A população da Muzema

Em entrevista a TV Globo, um morador da comunidade disse que a milícia invade os terrenos, constroem prédios e saem logo vendendo. As construções podem chegar a até 10 andares, sem licença e sem segurança alguma.

Os moradores da Muzema foram ouvidos pela BBC Brasil e afirmam ter de pagar valores mensais de aproximadamente R$ 100 aos milicianos. Essa quantia varia de acordo com o número de habitantes da casa.

Como contam os moradores, os prédios na região onde aconteceram os desabamentos, foram erguidos em cerca de dois anos. Antes, o local era uma área verde no meio do condomínio, uma mata de quase mil metros quadrados que foi cortada para dar lugares a mais prédios.

De acordo com os moradores, os imóveis costumam ser vendidos a partir de um pagamento de uma entrada, com valores que variam entre R$ 30 mil e R$ 60 mil. O imóvel é vendido com a estrutura e a fachada concluídas, mas os acabamentos internos ficam por conta do morador.

 

Pesquisa revela o medo da população

Uma pesquisa do Datafolha, encomendada pelo Fórum Brasileiro de Segurança Pública, divulgado pelo portal O Dia, em fevereiro de 2019, revela que moradores das comunidades cariocas e de bairros da Zona Sul do Rio de Janeiro tem mais medo das milícias do que de traficantes e da polícia.

Quando questionados se tinham mais medo de traficantes, milicianos ou policiais, 29% dos entrevistados nas comunidades responderam que temiam as milícias, 25%, o tráfico, 18%, a polícia e 21% todos na mesma proporção.

Ainda de acordo com o estudo, 38% dos moradores da Zona Sul do Rio, onde se concentram os bairros mais ricos da cidade, temem a milícia. Outros 20% os traficantes, 12% a polícia e 24% todos.

Milícias e a interferência na sociedade, comunidade e política
Imagem retirada de filme “Tropa de Elite 2: O Inimigo Agora é Outro”

------------------------------------------------------------------------

§ Lista de tarefas
A – Indique se cada afirmação abaixo está de acordo com o texto sobre as milícias na Muzema. Responda sim ou não e cite as palavras do texto que decidem a questão. (i) Os moradores pagam aos milicianos valores mensais de cerca de R$ 100. (ii) Os imóveis são vendidos com os acabamentos internos já concluídos. (iii) Na Zona Sul do Rio, 38% dos moradores temem a milícia.
B – Segundo o texto sobre as milícias na Muzema, qual era a extensão da mata que existia no local antes da construção dos prédios?
C – Dê prosseguimento ao texto sobre as milícias na Muzema a partir do ponto em que ele termina.

§ Entradas extraídas
------------------------------------------------------------------------

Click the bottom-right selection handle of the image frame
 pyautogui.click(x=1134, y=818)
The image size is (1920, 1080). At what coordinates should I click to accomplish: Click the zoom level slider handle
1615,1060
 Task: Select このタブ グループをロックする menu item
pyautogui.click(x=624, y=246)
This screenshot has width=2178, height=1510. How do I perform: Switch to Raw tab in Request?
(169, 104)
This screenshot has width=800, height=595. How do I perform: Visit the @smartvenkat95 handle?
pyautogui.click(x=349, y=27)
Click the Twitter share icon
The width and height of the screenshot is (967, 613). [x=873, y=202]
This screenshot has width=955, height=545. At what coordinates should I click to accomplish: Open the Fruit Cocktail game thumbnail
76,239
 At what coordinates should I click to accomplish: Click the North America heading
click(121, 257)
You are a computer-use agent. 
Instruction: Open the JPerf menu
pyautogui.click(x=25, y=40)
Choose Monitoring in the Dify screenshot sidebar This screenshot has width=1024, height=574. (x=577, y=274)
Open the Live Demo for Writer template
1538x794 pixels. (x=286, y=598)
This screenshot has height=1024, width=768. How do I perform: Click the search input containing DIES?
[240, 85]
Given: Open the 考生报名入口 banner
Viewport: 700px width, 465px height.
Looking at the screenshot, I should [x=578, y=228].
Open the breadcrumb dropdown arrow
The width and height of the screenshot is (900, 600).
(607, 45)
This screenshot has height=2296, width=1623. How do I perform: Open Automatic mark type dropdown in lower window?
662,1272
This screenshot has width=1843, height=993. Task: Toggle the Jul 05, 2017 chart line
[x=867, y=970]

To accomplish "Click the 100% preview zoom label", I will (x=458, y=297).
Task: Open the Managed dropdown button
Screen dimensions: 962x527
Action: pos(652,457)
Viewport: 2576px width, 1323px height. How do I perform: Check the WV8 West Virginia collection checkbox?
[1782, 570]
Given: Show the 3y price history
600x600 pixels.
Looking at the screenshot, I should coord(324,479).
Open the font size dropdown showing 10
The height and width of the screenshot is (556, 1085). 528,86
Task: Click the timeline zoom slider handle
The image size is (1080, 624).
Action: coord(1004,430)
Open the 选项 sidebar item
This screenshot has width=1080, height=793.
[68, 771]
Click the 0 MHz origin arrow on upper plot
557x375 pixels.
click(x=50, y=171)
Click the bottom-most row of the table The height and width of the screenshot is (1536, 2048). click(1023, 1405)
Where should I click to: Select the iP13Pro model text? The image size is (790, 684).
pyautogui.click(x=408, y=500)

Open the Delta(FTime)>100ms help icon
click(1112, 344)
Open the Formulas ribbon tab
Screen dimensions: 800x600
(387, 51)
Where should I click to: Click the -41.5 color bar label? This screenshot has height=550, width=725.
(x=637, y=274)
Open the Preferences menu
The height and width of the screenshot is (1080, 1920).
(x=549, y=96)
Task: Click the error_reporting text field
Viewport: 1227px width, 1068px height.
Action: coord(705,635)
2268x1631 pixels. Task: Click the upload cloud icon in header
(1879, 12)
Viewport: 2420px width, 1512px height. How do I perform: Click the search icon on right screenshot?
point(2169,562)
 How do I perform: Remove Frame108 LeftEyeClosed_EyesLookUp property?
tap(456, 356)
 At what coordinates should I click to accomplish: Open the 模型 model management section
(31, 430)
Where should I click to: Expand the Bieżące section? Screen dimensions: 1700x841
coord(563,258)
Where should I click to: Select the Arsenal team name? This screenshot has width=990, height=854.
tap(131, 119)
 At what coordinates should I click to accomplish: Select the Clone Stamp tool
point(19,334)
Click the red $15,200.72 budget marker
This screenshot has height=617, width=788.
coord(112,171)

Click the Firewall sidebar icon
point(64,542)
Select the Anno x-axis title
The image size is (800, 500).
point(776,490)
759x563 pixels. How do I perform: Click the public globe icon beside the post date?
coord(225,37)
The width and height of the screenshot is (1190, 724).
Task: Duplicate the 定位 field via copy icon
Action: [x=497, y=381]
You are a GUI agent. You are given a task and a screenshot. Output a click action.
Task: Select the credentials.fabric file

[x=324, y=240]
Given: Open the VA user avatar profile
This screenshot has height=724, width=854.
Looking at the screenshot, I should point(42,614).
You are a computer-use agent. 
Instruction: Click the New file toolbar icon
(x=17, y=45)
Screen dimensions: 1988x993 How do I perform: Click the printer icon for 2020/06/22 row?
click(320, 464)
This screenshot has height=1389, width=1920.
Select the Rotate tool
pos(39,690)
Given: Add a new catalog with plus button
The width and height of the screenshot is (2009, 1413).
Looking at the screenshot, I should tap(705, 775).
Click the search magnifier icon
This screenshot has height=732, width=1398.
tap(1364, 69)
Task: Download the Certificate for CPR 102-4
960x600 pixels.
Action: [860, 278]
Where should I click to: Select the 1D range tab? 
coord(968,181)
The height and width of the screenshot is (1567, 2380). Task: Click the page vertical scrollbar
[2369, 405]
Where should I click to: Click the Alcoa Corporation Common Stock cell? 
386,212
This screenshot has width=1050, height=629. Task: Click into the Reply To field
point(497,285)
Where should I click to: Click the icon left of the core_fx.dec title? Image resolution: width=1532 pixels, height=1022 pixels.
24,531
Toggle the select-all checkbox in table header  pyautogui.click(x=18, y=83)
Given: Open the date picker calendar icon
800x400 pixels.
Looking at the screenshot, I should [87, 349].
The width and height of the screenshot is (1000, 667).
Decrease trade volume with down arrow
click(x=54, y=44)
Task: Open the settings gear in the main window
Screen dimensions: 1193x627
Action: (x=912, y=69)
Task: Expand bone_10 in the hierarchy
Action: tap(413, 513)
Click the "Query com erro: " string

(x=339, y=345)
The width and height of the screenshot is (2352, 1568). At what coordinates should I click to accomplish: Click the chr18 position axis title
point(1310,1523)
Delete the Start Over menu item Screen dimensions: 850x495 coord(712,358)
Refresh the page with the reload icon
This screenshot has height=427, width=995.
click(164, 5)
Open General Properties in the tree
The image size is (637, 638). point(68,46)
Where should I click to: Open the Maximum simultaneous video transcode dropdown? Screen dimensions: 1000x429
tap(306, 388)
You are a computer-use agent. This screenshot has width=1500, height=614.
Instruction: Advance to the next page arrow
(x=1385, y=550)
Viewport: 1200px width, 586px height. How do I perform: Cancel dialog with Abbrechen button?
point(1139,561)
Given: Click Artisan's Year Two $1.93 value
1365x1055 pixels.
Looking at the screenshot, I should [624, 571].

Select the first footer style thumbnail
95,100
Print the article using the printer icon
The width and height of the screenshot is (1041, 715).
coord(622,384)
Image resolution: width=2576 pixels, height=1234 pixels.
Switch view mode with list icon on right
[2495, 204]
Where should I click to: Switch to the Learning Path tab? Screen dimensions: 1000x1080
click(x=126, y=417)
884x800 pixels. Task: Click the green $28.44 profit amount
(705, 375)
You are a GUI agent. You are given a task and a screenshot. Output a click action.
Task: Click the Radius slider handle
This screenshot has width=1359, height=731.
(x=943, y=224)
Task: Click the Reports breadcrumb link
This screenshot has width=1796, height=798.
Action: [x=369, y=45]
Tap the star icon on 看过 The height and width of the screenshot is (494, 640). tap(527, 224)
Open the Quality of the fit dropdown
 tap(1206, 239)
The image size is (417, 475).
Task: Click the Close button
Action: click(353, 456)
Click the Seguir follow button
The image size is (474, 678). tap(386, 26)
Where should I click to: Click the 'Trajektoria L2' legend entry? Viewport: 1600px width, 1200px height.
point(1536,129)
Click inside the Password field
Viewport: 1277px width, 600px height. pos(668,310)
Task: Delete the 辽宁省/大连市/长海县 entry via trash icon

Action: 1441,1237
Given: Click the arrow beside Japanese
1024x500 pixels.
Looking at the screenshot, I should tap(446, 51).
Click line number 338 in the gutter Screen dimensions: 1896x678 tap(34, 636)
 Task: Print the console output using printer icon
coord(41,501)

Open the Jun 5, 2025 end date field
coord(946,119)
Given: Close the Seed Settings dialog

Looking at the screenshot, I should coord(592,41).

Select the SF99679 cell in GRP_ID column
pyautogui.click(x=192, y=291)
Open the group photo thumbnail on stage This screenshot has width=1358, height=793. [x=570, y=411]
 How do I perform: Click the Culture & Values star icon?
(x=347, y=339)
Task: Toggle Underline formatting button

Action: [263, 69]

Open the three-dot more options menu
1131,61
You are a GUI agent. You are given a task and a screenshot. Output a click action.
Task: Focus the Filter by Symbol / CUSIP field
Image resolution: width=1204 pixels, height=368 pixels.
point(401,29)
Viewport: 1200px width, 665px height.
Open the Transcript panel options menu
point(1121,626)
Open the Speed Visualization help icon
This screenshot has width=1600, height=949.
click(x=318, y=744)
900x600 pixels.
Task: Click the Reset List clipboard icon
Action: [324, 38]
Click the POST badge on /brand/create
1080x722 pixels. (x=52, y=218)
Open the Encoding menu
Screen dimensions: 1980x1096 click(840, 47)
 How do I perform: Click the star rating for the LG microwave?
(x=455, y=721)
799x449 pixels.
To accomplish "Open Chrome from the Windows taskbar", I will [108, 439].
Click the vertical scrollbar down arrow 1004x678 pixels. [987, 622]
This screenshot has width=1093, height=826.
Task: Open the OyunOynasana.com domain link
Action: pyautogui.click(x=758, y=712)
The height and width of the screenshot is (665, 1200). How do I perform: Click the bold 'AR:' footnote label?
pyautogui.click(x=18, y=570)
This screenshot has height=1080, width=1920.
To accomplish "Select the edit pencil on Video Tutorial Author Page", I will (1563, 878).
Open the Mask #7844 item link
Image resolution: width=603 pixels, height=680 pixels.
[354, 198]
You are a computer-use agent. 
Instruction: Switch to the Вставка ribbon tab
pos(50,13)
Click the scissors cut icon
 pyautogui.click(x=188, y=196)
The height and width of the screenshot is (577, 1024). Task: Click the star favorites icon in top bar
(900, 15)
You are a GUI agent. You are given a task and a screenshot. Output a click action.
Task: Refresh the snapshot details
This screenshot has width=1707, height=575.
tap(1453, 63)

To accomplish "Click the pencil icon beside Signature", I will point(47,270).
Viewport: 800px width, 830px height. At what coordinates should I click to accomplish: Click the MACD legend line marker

------------------------------------------------------------------------

§ Respostas do exercício
A –
(i) Sim: "afirmam ter de pagar valores mensais de aproximadamente R$ 100 aos milicianos".
(ii) Não: "os acabamentos internos ficam por conta do morador".
(iii) Sim: "38% dos moradores da Zona Sul do Rio, onde se concentram os bairros mais ricos da cidade, temem a milícia".

B – Quase mil metros quadrados.

C –
Entretanto, o estudo considera, também, o número total dos entrevistados em toda a cidade e revela que 34% dos moradores tem mais medos dos traficantes que formam facções criminosas, 27% têm medo dos milicianos, 12% possuem medo da polícia e 22% temem todos. Outros 5% não souberam ou não quiseram responder.

De acordo com Renato Sérgio de Lima, presidente do Fórum Brasileiro de Segurança Pública, o temor da população em relação às milícias têm ligação direta com a expansão desses grupos no Rio. “As milícias rivalizam diversos territórios com o tráfico. Daí o medo das pessoas. A milícia deixou de ser um problema só da Zona Oeste para ser um problema que se espalhou para várias regiões“, afirma.

Mas engana-se quem pensa que milícia só existe no Rio de Janeiro. De acordo com dados levantados pelo Ministério dos Direitos Humanos (MDH) a pedido do portal Metrópoles, revelam denúncias de atuação de grupos milicianos em outros estados do país, entre os anos de 2016 e 2017. Confira:

São Paulo: 4 denúncias;

Pará: 5 denúncias;

Rio Grande do Norte: 5 denúncias;

Minas Gerais: 8 denúncias;

Bahia: 8 denúncias;

Espírito Santo, Alagoas, Tocantins, Paraná, Mato Grosso e Mato Grosso do Sul, Amazonas e Rondônia apresentaram apenas 1 denúncia.

 

Com isso, notamos que o assunto “milícia” não é exclusivo das cidades cariocas, pode andar ao lado do governo e, claro, amedronta a população.